On Instagram, the out, 44-year old-Welch actor celebrated Saturday by singing the climax to "Nesse Dorma," the Puccini aria from "Turandot" that Pavarotti made famous in the 1980s. While he may lack a bit of polish, Evans nails the rangy aria, ending it on a spectacular note. And his singing in his underwear is a bonus.

The post comes as Evans opened in "Backstage Billy," the new comedy by Marcelo Dos Santos that chronicles the relationship between the Queen Mother (Penelope Wilton) and her servant Billy (Evans). The production is scheduled to run through January 27, 2024 at the Duke of York's Theatre. The production is directed by Michael Grandage. (For more information, follow this link.

"The play is set in 1979 Britain as strikes are bringing the country to its knees and things are about to seismically change under Margaret Thatcher, but it's still business as usual for the Queen Mother and her loyal servant Billy. Two worlds are beginning to collide with dizzying consequences," writes Playbill.

The play opened to the critics last week and they were favorable to both the play and its two stars: Wilton, best-known for "Downton Abby," and Evans, (most recently Hulu's "Nine Perfect Strangers"). It was in London's West End that Evans had his start, appearing in the musicals "Rent," "Miss Saigon," "Taboo," and "Avenue Q."

At Broadway World, Laura Jones writes: "Michael Grandage's production allows Wilton to showcase her impeccable comedic style and she delivers her lines with precision and wit. Each joke lands with the audience and she brilliantly humanises the Queen Mother. Wilton and Evans are a delightful duo, bouncing off each other effortlessly...

"Evans is wonderful as the flamboyant and mischievous Page of the Backstairs.

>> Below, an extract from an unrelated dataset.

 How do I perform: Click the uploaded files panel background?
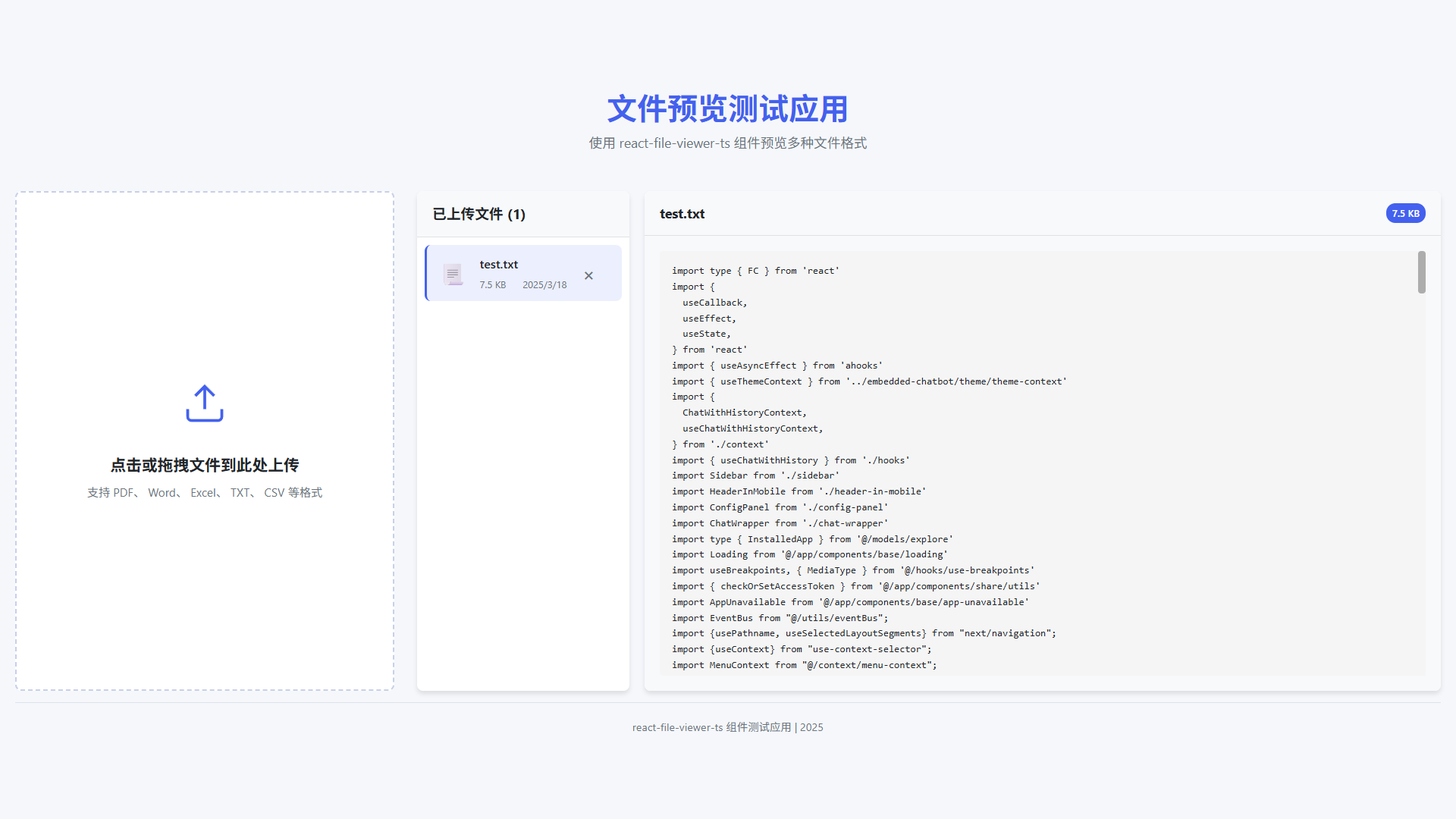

Although there are moments where the audience are aghast at the way he takes advantage of his position and the relationship he has with the Queen Mother, Evans's Billy exudes charm, able to quickly win them back over."

In The Telegraph, Dominic Cavendish writes: "Abounding with witty entertainment and curiosity value, augmented by scene-stealing appearances from two real-life corgis, it confirms the promise shown by Marcelo Dos Santos... Luke Evans – tall, dashing, finely attired – exerts a queenly command himself as he fusses over the staff's positioning of ornamental flowers and directs the traffic of a typical social encounter between the QM and a gaggle of ghastlies: a double-barrelled Rotarian/WI couple from Hertfordshire and a clueless TV starlet, plying them with spirits to accelerate the conviviality... Out of the blue, a footnote from history has become the perfect theatrical winter warmer."

In Time Out, Tom Wicker says: "There's something gleefully subversive about Dos Santos's script and Grandage's bouncy production, which makes it compelling. It's harder-edged than the simple, 'joyful comedy' about an odd-couple friendship that it's promoted as in the accompanying blurb. Sure, at one level, it does what you might expect from the glut of royal rehabilitation stories we've seen on TV and film. It has some great one-liners, gives us a roll call of colourfully eccentric or over-privileged people to laugh at... and there are actual corgis...

"As Billy, Evans is archly funny; a Royal Family devotee who has hollowed out his own life in service. He relishes his confrontations with the malevolent Mr Kerr (Ian Drysdale), who has come to rein in Clarence House's expenditure. But in Evans's gait is the showiness of a peacock who doesn't know its wings have been clipped – a brittleness that shows he needs the rarified air of the fantasy of royal life as much as the Queen Mother but has none of her security"

And at The Arts Desk, Matt Wolf was ecstatic about Evans' performance. "The performances could not be better. I last saw Evans on this same stage in 'Rent Remixed,' but nothing in my experience of him so far suggested the layers of feeling that he brings to this sleekly coiffed purveyor of bravado whose ego gets rather dramatically punctured. Time away from theatre may have made Evans a film name, but seems also to have amplified his connection to the stage."